畳の上でぐったりと横たわる亜希子。
結った髪は乱れて解け、体は汗と体液で濡れている。
その横で鮫島がダルそうにタバコを咥えている。
既にネクタイまで締め直し身なりは整えてある。
鮫島が吸い終えたタバコを線香立てに押し付けていざ立ち去ろうとしたその時、窓から1台の原付バイクが工場の敷地に入ってくるのが見えた。
『ちっ、誰だよ』
鮫島はそっと息を潜めて窓際に立ち、バイクの主を確かめようとした。
ヘルメットを取ったその顔を見て鮫島が呟く。
『ちくしょう、三好のやつか』
三好の名を聞いた亜希子は助けを求めようと声を振り絞った。
「み、三好さん!! お願い!..助け...んぐぅ..」
鮫島がすかさず亜希子の口を手で塞ぐ。
残念ながら亜希子の声は外にいる三好には届かなかったようだ。
何も知らない三好は工場のシャッターを開け中に入っていってしまった。
『おいおい、おかしな真似するんじゃねぇぞ。

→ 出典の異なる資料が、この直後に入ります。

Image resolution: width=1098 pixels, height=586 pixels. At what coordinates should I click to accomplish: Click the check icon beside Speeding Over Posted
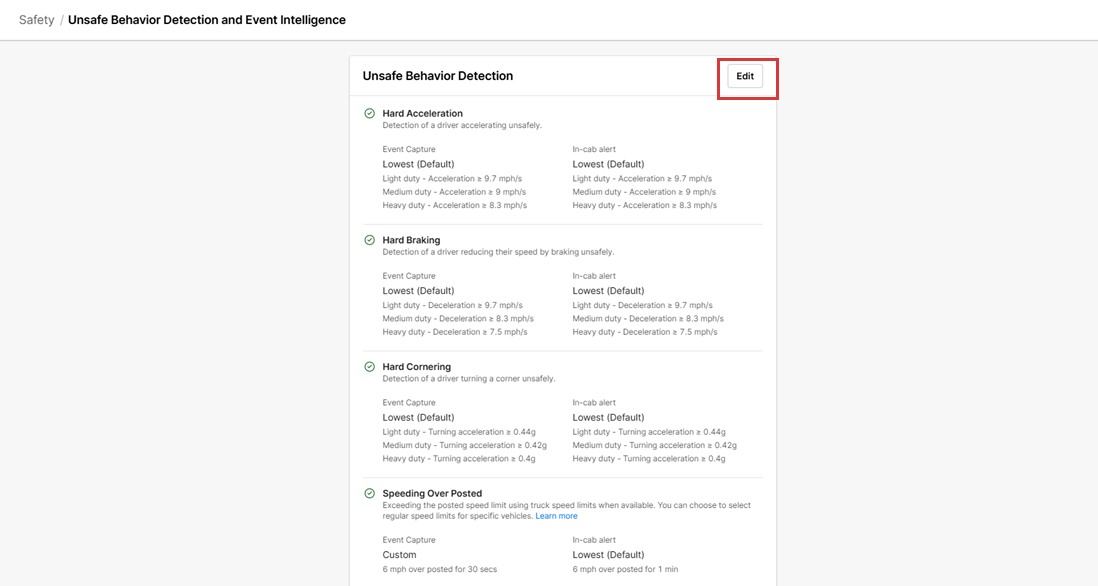370,494
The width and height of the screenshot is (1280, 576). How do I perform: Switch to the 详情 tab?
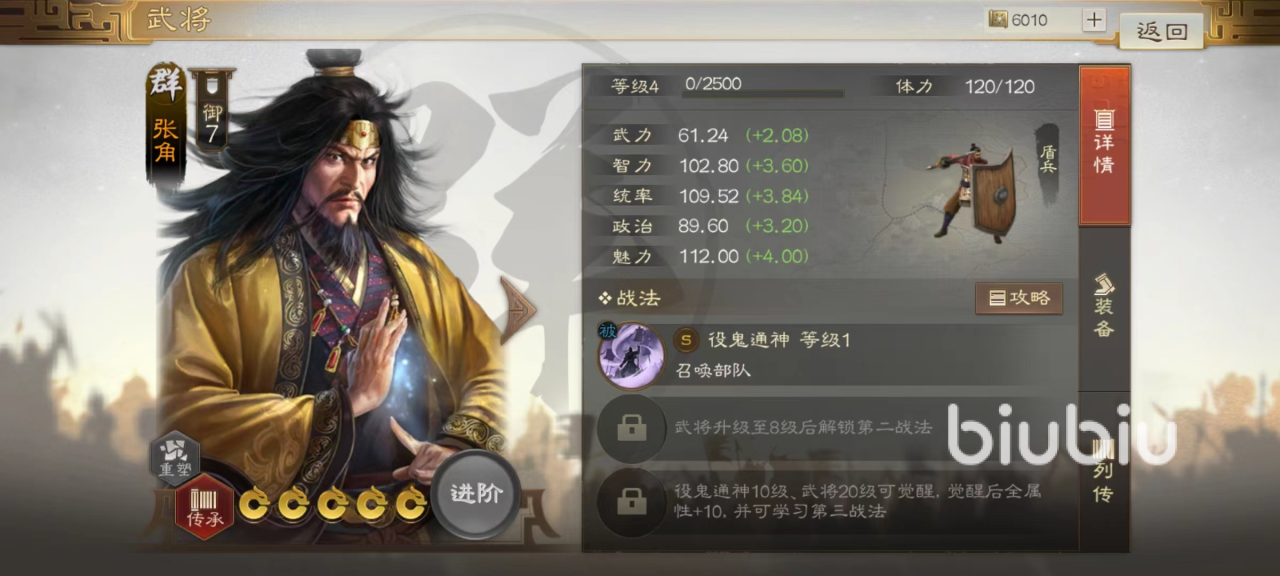point(1104,145)
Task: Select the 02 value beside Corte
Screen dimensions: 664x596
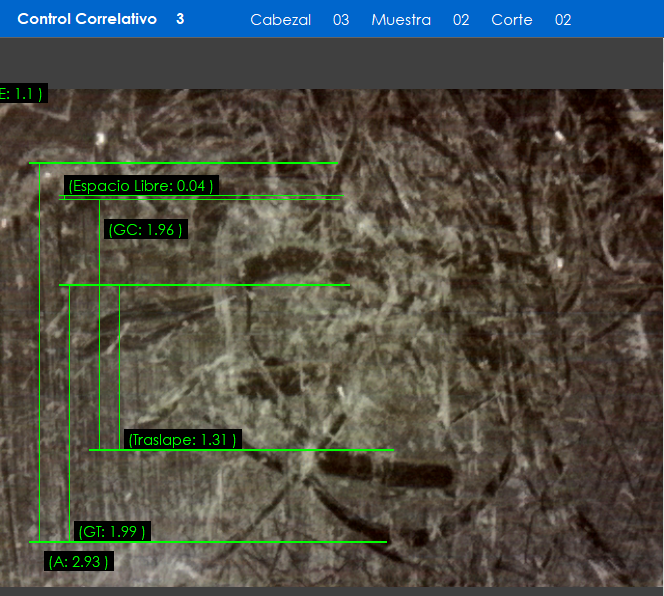Action: [563, 20]
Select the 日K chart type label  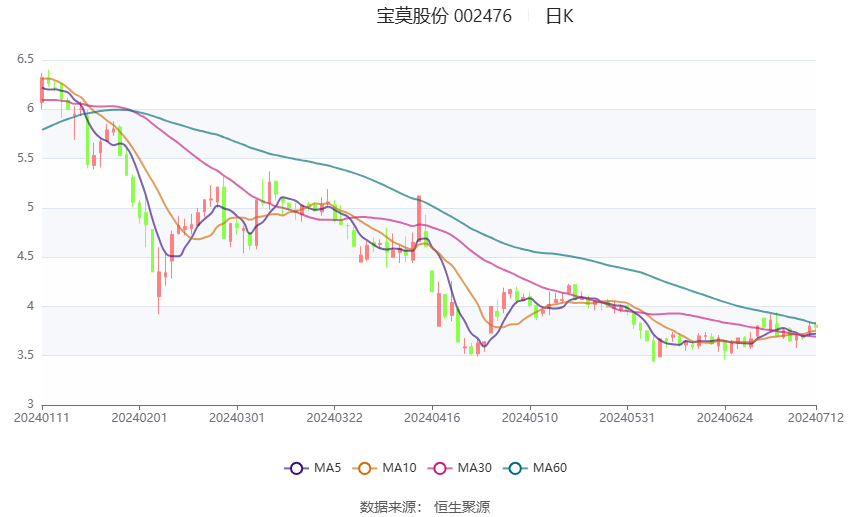pos(559,16)
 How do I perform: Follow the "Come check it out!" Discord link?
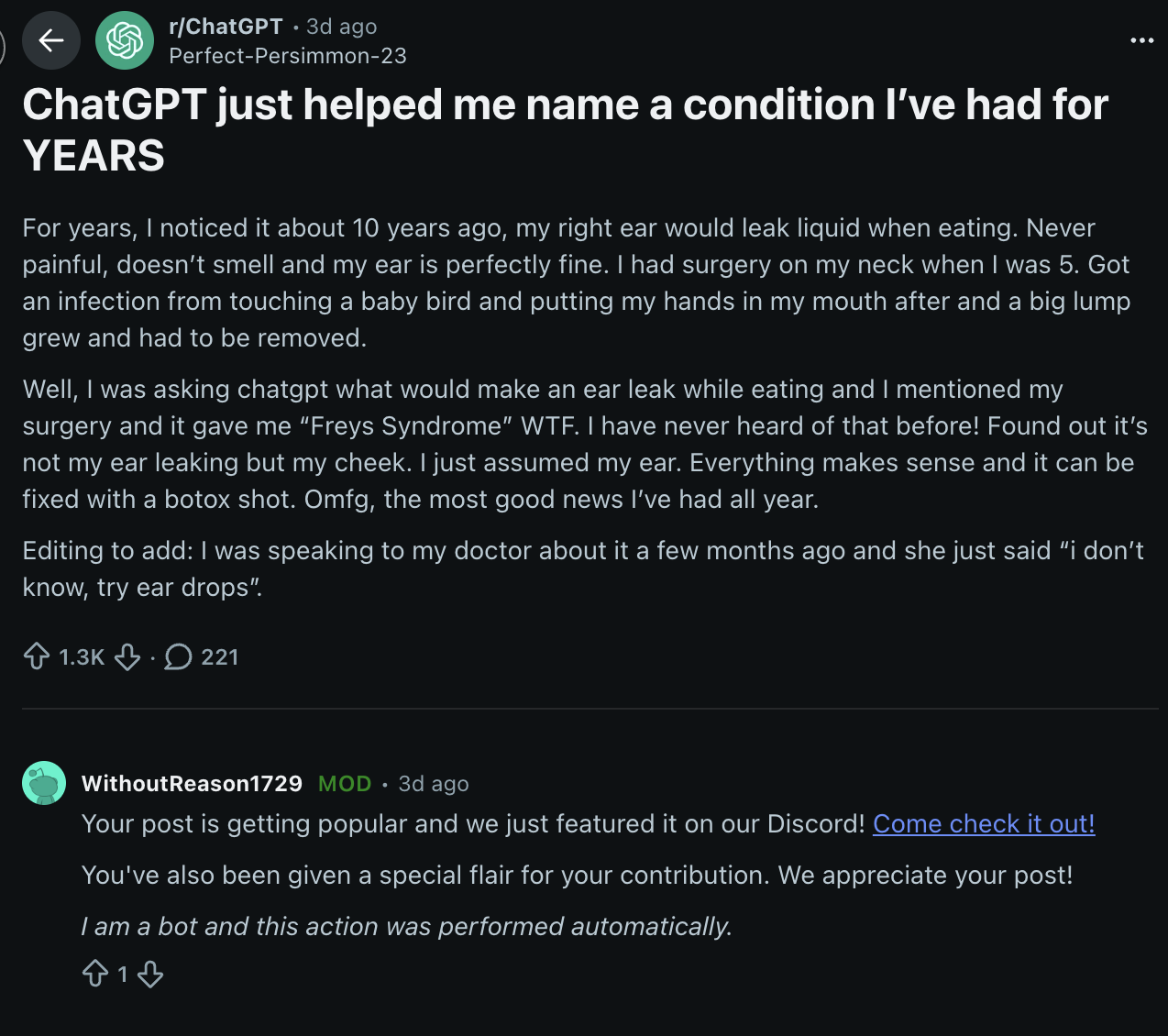983,824
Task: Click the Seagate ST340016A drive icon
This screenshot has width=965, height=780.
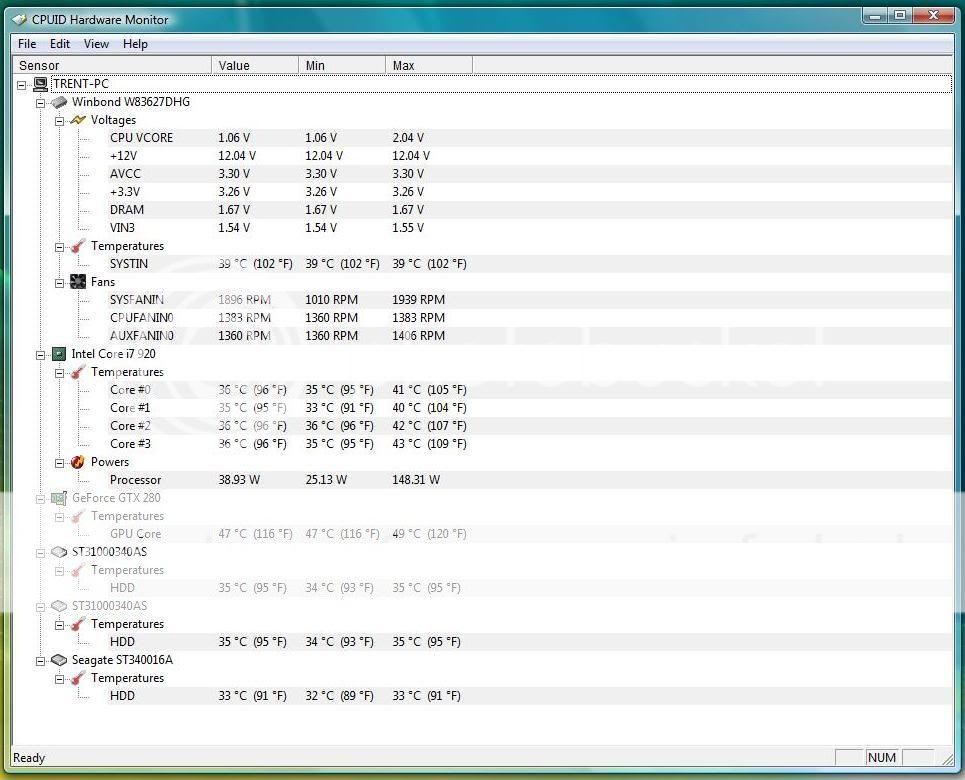Action: coord(59,660)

よく考えてみろ、旦那の一周忌に仏前で他の男とハメまくってたことが奴らに知れちゃあ、社長の面目丸潰れ。この工場もおしまいよ』
「ひ..ひどいわ...」
『ふん、どうとでも言え。いいか、このことは一切誰にも言うんじゃねぇぞ!』
鮫島はそう吐き捨てるように言うと、三好に見つからないよう裏口から去っていった。